Quanti italiani, recandosi all’estero, si sono vergognati in questi anni di fronte alla domanda: ma come fate a tenervi ancora Berlusconi? non siete il paese della cultura e dell’arte? Come vi siete ridotti! Il presidente barzelletta, il presidente “orco” che organizza le orge, il presidente amico di Gheddafi e Putin, il presidente che tiene insieme una colazione di interessi criminali e sentimenti razzisti non c’è più. E questa è una liberazione. Ed è proprio questo il sentimento che accumuna una gran parte degli italiani in questo momento. Qualcuno però ammette: se non interveniva la Bce, il Fmi, il Vaticano, ecc. noi italiani non saremmo stati capaci da soli di mandarlo a casa, in galera o in una delle sue ville. D’altra parte, anche Mussolini ce lo saremmo tenuti – come Franco in Spagna – se l’Italia non fosse entrata in guerra e gli anglo-americani non ci avessero “liberato” dal nazifascismo bombardando pesantemente le nostre città .
Pertanto siamo contenti, ma siamo anche preoccupati, tanto da non goderci fino in fondo questo momento, questa fase della nostra storia che alcuni hanno già definito – esagerando – come “nascita della Terza Repubblica”. Non eravamo in pochi a sperare che la crisi finanziaria ed economica ci avrebbe portato a nuove elezioni nella prossima primavera, con la possibilità di scegliere uomini/donne e programmi alternativi. Le vittorie alle amministrative con inedite aggregazioni a sinistra, il grande successo dei referendum, ci avevano convinto che si stava aprendo una nuova fase politica in questo paese che ripensasse il modello di sviluppo, ponesse un limite alla mercificazione globale – estensione dei beni comuni – promuovesse una distribuzione più equa di reddito e lavori, valorizzasse la cultura e la ricerca finalizzate ad una conversione ecologica del nostro modo di vivere e lavorare. Questo popolo dell’alternativa è oggi in stand by. Sa che non esiste un governo tecnico, sa che questo governo ha una prevalente matrice liberista che è stata la medicina che ci ha portato al disastro. Sa che per uscire veramente da questa crisi non bastano tecnocrati amati a Bruxelles, ma un cambio radicale di politiche che disarmi la finanza, che ponga fine alla “guerra all’euro”, che riduca il debito ecologico. Sa tutto questo, ma non può farci niente, almeno per il momento. Cerca di capire con quali provvedimenti il governo tecnico ci vuole fare uscire dalla crisi, come e se colpirà le grandi ricchezze e quanti sacrifici chiederà alla maggioranza dei lavoratori, pensionati, precari, ecc.

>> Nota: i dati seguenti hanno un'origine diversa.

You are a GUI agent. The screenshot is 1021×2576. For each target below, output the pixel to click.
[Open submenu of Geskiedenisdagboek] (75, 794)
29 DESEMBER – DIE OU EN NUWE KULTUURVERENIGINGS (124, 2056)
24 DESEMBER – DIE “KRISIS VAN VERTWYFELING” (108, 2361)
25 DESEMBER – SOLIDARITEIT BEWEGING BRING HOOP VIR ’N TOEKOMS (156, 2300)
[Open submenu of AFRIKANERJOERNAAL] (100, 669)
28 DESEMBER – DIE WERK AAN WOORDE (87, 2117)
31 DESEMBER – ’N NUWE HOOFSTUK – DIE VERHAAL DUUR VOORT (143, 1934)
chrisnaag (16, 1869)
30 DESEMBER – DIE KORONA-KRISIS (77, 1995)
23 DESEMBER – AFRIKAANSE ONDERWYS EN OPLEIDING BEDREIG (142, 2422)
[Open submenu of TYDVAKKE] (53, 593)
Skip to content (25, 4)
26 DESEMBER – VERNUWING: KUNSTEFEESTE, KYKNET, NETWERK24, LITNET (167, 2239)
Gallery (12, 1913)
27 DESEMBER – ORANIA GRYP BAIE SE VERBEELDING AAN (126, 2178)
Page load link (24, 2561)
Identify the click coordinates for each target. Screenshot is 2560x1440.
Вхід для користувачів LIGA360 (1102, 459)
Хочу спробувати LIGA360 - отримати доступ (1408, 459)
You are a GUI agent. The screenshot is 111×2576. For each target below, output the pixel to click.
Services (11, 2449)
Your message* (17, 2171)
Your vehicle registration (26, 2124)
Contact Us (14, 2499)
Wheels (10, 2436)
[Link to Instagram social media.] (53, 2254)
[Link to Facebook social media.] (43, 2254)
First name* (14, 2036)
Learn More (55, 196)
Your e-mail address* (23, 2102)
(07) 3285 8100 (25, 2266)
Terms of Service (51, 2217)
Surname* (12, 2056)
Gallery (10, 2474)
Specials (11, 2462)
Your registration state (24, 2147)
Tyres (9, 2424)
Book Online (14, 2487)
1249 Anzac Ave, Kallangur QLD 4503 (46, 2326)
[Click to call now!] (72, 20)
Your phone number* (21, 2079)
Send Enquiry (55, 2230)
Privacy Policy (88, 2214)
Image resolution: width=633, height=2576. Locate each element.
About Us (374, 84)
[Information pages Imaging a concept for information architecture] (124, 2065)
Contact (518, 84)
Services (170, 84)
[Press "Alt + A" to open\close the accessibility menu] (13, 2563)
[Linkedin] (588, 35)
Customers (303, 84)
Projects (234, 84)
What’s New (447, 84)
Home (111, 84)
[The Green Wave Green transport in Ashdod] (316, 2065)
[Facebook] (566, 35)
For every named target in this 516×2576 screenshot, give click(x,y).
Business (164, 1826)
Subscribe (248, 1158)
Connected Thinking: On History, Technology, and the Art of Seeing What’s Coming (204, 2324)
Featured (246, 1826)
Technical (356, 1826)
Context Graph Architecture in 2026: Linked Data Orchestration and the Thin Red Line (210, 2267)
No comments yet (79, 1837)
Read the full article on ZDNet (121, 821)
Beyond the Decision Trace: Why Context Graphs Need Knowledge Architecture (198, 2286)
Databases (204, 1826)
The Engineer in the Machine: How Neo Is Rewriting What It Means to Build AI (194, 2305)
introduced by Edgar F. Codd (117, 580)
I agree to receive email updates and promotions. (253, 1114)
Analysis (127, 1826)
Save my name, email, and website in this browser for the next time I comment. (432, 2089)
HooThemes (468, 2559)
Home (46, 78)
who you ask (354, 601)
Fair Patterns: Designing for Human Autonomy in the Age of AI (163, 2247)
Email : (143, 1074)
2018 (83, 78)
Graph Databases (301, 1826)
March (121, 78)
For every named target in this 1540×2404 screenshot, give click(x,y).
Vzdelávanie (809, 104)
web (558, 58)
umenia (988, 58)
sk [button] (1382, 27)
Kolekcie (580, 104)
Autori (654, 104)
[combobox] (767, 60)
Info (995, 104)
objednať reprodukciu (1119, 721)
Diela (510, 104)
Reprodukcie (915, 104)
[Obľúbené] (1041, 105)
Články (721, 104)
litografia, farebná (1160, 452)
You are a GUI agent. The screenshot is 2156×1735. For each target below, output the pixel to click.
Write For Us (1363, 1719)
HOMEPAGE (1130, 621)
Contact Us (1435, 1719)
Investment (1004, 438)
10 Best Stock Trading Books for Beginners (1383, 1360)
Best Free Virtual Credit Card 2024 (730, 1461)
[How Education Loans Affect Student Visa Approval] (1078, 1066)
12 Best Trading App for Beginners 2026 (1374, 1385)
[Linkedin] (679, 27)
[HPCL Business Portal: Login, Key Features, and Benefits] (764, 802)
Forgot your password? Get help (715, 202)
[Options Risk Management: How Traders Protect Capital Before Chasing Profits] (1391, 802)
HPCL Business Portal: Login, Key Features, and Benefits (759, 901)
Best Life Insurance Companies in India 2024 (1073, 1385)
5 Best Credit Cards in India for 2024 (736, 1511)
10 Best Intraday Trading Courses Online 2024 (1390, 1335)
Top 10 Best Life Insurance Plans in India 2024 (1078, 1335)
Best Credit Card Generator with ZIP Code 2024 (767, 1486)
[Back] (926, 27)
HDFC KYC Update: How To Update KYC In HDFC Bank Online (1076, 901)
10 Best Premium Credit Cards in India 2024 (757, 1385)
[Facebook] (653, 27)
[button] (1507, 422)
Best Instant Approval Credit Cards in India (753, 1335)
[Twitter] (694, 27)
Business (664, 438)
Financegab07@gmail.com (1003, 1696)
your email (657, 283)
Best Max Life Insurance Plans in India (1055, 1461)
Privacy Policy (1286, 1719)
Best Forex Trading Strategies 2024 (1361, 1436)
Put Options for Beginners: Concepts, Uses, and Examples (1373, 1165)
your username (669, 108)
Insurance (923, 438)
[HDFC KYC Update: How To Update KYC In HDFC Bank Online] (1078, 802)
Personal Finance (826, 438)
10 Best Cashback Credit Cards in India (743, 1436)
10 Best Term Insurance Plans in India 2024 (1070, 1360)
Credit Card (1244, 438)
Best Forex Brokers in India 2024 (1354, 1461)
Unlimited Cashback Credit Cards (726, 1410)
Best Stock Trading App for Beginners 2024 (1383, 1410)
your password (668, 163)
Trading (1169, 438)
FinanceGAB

Ma tutte le forze sociali e politiche che puntano ad un’alternativa di sistema non possono restare a bagnomaria per un anno e mezzo, sarebbe un suicidio politico. Né possono accontentarsi di qualche manifestazione contro questo governo (per altro impopolare, almeno per qualche mese), ma devono lavorare a costruire concretamente, con programmi, persone e pratiche sociali un’alternativa che risponda alla gravità della crisi che attraversa l’Europa e l’Occidente, che non è solo economico-finanziaria, ma è una vera e propria crisi delle istituzioni democratiche. Altrimenti saremmo vittime dei paradigmi bocconiani e finiremo anche noi per essere fatti “a Bocconi” dai sacerdoti del libero mercato, delle privatizzazioni, del dio denaro.